Ransomware attacks impacted over 2.6 million students between 2018 and 2021, according to new analysis from the U.S. Government Accountability Office (GAO). The number of affected students peaked at nearly 1.2 million in 2020, and declined to 647,000 students in 2021, the GAO report said.

Besides offering cybersecurity-related products and services to schools, the U.S. Department of Education and the Department of Homeland Security’s Cybersecurity and Infrastructure Security Agency have little to no interaction with other agencies and the K-12 community over cybersecurity in schools, the report noted.

To improve coordination among federal agencies over K-12 cybersecurity, GAO recommends U.S. Education Secretary Miguel Cardona establish a coordinated cybersecurity council between federal leaders and schools, and, alongside stakeholders, “consider the identified opportunities for addressing cyber threats, as appropriate.” Additionally, the Education Department should create metrics to gather feedback and gauge the effectiveness of cybersecurity products available to schools, the report said.

Why? There are still no formal channels between federal agencies and schools for addressing cybersecurity risks or incidents, GAO said.

The lack of federal support and coordination with schools over cybersecurity is in part because the Education Department has not created a council to foster ongoing communication between schools and federal agencies, the report found.

Federal guidance in the National Infrastructure Protection Plan, which establishes responsibilities needed to protect critical infrastructure, includes the education subsector. In that plan, the Education Department is expected to manage this subsector, GAO said. CISA and the Education Department should also be coordinating K-12 cybersecurity efforts with federal and nonfederal partners, the agency said.

The GAO report comes soon after about 500 gigabytes of data were stolen from the Los Angeles Unified School District in a major ransomware attack. That led to personal and possibly damaging information on students and staff in the nation’s second-largest school system being posted on the dark web.

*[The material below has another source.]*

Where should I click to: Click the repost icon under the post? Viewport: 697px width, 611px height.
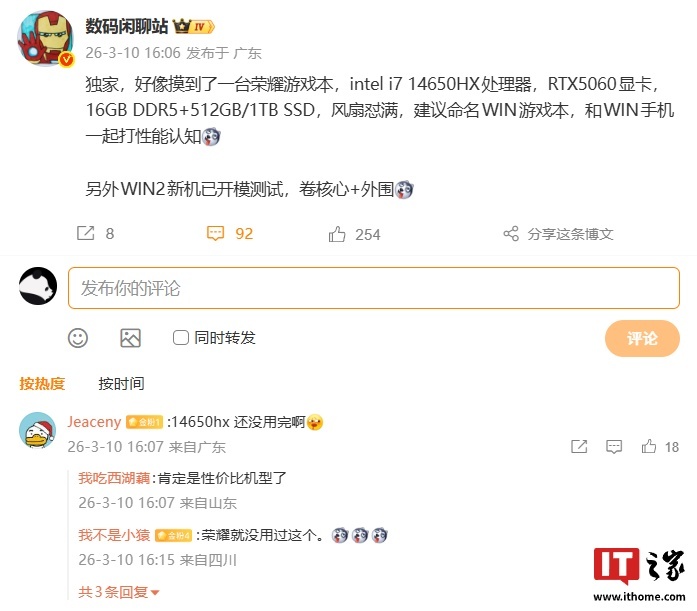[x=85, y=233]
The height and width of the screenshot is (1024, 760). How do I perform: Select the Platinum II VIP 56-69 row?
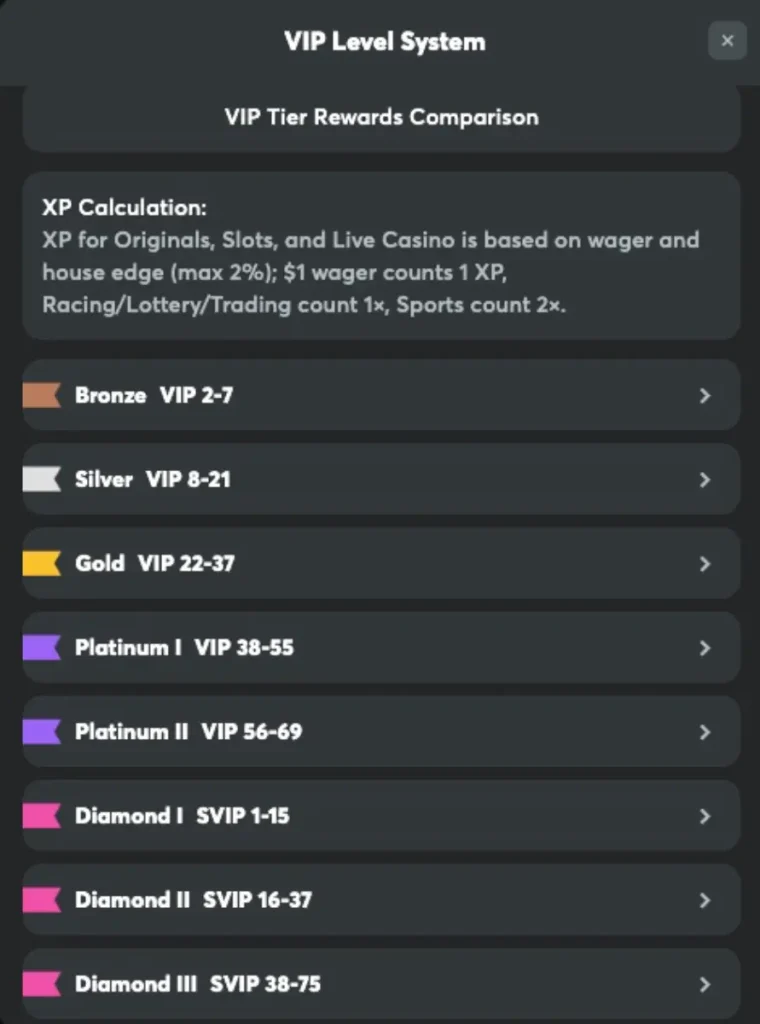[x=380, y=731]
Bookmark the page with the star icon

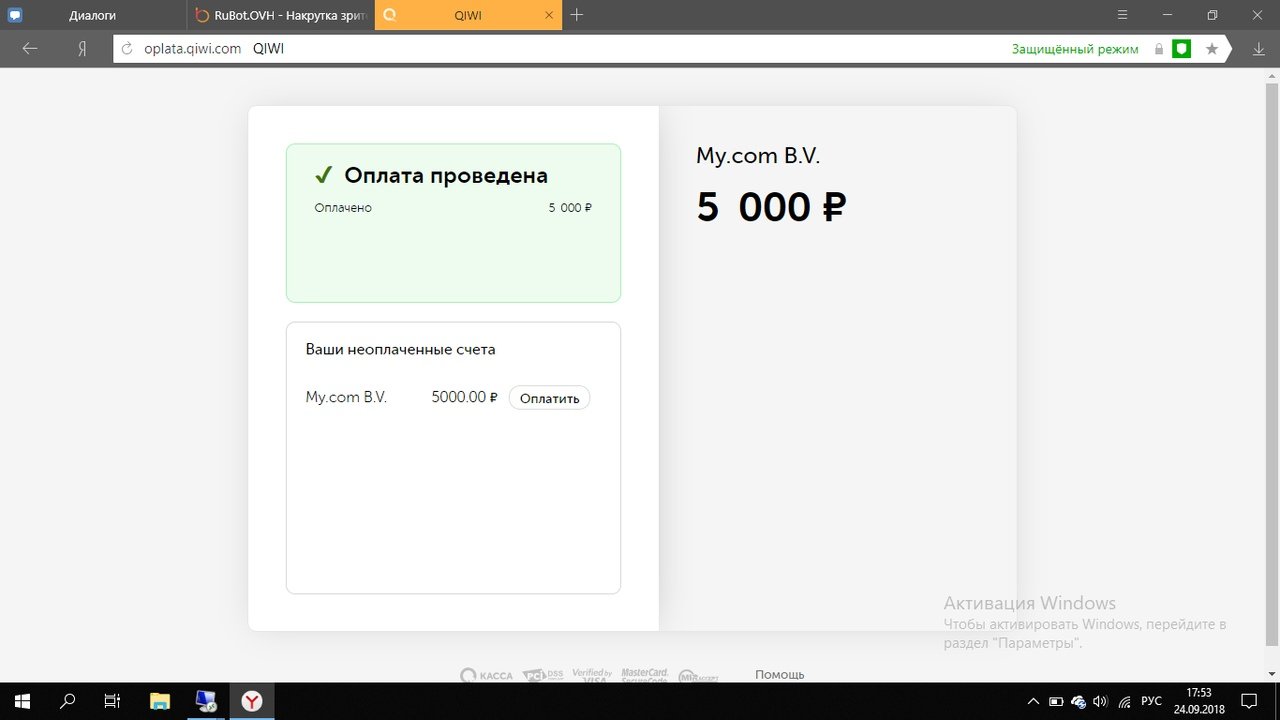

From a district perspective, experts recommend that schools and their IT leaders vet new district technology and create their own security team, notes K12 Dive in a recent article.

Collaboration between instructional and IT leaders to teach cybersecurity to students should be another focus, experts suggest. In such an effort, one Ohio school district — Lakota Local Schools — is among those offering a cybersecurity program for high school students. This course, begun four years ago, also gives students skills to improve safety online, and that can include cybersecurity certifications that can help them get a job in the field, too.

Cyberattacks on schools can have consequences both on academics and finances, GAO said, noting that recovery time has ranged from two to nine months.

Learning loss after a cyberattack can range from three days to three weeks for a district, the agency said. Cyberattacks also create expenses as districts recover. Overall, GAO said, the exact national impact of these cyberattacks on schools is still unknown.